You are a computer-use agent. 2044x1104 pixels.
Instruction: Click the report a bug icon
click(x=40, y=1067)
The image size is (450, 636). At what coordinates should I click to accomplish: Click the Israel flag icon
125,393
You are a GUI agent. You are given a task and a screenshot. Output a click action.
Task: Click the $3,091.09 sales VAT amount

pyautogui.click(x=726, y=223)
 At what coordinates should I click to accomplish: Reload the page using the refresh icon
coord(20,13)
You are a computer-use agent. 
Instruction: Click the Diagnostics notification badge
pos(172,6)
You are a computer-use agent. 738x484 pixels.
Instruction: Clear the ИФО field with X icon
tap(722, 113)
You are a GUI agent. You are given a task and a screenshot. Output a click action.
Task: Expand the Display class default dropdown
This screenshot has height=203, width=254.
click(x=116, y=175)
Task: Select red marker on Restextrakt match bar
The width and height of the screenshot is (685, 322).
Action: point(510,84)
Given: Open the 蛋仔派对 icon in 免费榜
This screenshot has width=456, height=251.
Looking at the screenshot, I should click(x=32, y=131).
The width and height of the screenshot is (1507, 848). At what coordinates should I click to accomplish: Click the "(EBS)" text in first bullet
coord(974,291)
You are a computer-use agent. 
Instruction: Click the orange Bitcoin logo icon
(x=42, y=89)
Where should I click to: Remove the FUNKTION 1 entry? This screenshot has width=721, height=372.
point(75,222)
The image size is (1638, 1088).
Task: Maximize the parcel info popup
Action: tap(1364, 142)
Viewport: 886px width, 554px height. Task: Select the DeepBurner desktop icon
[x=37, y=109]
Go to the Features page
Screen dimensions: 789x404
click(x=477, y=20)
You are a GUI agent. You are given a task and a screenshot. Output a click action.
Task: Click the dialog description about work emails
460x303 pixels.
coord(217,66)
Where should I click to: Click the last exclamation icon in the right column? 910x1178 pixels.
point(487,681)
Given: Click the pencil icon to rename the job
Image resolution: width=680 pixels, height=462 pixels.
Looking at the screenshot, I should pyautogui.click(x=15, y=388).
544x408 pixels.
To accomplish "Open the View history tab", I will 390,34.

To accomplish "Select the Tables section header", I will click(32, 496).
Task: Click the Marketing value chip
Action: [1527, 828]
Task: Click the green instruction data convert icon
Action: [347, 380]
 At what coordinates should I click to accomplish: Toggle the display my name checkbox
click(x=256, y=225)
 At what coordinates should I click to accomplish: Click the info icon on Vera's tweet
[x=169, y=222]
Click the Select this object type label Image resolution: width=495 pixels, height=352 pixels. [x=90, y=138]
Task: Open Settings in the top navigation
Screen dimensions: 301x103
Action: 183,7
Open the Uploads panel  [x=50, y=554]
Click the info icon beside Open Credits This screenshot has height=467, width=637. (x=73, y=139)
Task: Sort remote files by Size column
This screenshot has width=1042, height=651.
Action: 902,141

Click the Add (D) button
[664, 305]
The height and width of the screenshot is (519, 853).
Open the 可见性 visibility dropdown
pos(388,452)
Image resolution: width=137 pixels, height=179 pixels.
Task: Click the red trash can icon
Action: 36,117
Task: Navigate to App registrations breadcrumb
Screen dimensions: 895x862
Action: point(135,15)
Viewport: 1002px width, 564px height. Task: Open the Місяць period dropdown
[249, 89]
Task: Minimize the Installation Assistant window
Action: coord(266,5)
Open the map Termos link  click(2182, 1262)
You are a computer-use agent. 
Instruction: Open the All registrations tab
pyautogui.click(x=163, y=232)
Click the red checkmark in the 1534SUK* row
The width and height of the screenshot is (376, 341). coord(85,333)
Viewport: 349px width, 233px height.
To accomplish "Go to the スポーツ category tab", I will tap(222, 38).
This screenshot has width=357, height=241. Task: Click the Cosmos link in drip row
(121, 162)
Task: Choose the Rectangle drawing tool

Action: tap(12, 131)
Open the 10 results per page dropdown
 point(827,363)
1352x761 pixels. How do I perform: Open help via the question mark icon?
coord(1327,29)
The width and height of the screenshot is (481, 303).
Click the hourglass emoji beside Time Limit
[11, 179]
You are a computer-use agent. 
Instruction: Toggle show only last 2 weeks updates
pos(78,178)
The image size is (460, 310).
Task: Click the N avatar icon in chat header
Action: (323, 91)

> [WHAT TO WORK ON] Repeat all of the items above word for word, changing nothing.

> [TASK RESPONSE]
You are a computer-use agent. 2044x1104 pixels.
Instruction: Click the report a bug icon
click(x=40, y=1067)
The image size is (450, 636). At what coordinates should I click to accomplish: Click the Israel flag icon
125,393
You are a GUI agent. You are given a task and a screenshot. Output a click action.
Task: Click the $3,091.09 sales VAT amount

pyautogui.click(x=726, y=223)
 At what coordinates should I click to accomplish: Reload the page using the refresh icon
coord(20,13)
You are a computer-use agent. 
Instruction: Click the Diagnostics notification badge
pos(172,6)
You are a computer-use agent. 738x484 pixels.
Instruction: Clear the ИФО field with X icon
tap(722, 113)
You are a GUI agent. You are given a task and a screenshot. Output a click action.
Task: Expand the Display class default dropdown
This screenshot has height=203, width=254.
click(x=116, y=175)
Task: Select red marker on Restextrakt match bar
The width and height of the screenshot is (685, 322).
Action: point(510,84)
Given: Open the 蛋仔派对 icon in 免费榜
This screenshot has width=456, height=251.
Looking at the screenshot, I should click(x=32, y=131).
The width and height of the screenshot is (1507, 848). At what coordinates should I click to accomplish: Click the "(EBS)" text in first bullet
coord(974,291)
You are a computer-use agent. 
Instruction: Click the orange Bitcoin logo icon
(x=42, y=89)
Where should I click to: Remove the FUNKTION 1 entry? This screenshot has width=721, height=372.
point(75,222)
The image size is (1638, 1088).
Task: Maximize the parcel info popup
Action: tap(1364, 142)
Viewport: 886px width, 554px height. Task: Select the DeepBurner desktop icon
[x=37, y=109]
Go to the Features page
Screen dimensions: 789x404
click(x=477, y=20)
You are a GUI agent. You are given a task and a screenshot. Output a click action.
Task: Click the dialog description about work emails
460x303 pixels.
coord(217,66)
Where should I click to: Click the last exclamation icon in the right column? 910x1178 pixels.
point(487,681)
Given: Click the pencil icon to rename the job
Image resolution: width=680 pixels, height=462 pixels.
Looking at the screenshot, I should pyautogui.click(x=15, y=388).
544x408 pixels.
To accomplish "Open the View history tab", I will 390,34.

To accomplish "Select the Tables section header", I will click(32, 496).
Task: Click the Marketing value chip
Action: [1527, 828]
Task: Click the green instruction data convert icon
Action: [347, 380]
 At what coordinates should I click to accomplish: Toggle the display my name checkbox
click(x=256, y=225)
 At what coordinates should I click to accomplish: Click the info icon on Vera's tweet
[x=169, y=222]
Click the Select this object type label Image resolution: width=495 pixels, height=352 pixels. [x=90, y=138]
Task: Open Settings in the top navigation
Screen dimensions: 301x103
Action: 183,7
Open the Uploads panel  [x=50, y=554]
Click the info icon beside Open Credits This screenshot has height=467, width=637. (x=73, y=139)
Task: Sort remote files by Size column
This screenshot has width=1042, height=651.
Action: 902,141

Click the Add (D) button
[664, 305]
The height and width of the screenshot is (519, 853).
Open the 可见性 visibility dropdown
pos(388,452)
Image resolution: width=137 pixels, height=179 pixels.
Task: Click the red trash can icon
Action: 36,117
Task: Navigate to App registrations breadcrumb
Screen dimensions: 895x862
Action: point(135,15)
Viewport: 1002px width, 564px height. Task: Open the Місяць period dropdown
[249, 89]
Task: Minimize the Installation Assistant window
Action: coord(266,5)
Open the map Termos link  click(2182, 1262)
You are a computer-use agent. 
Instruction: Open the All registrations tab
pyautogui.click(x=163, y=232)
Click the red checkmark in the 1534SUK* row
The width and height of the screenshot is (376, 341). coord(85,333)
Viewport: 349px width, 233px height.
To accomplish "Go to the スポーツ category tab", I will tap(222, 38).
This screenshot has width=357, height=241. Task: Click the Cosmos link in drip row
(121, 162)
Task: Choose the Rectangle drawing tool

Action: tap(12, 131)
Open the 10 results per page dropdown
 point(827,363)
1352x761 pixels. How do I perform: Open help via the question mark icon?
coord(1327,29)
The width and height of the screenshot is (481, 303).
Click the hourglass emoji beside Time Limit
[11, 179]
You are a computer-use agent. 
Instruction: Toggle show only last 2 weeks updates
pos(78,178)
The image size is (460, 310).
Task: Click the N avatar icon in chat header
Action: (323, 91)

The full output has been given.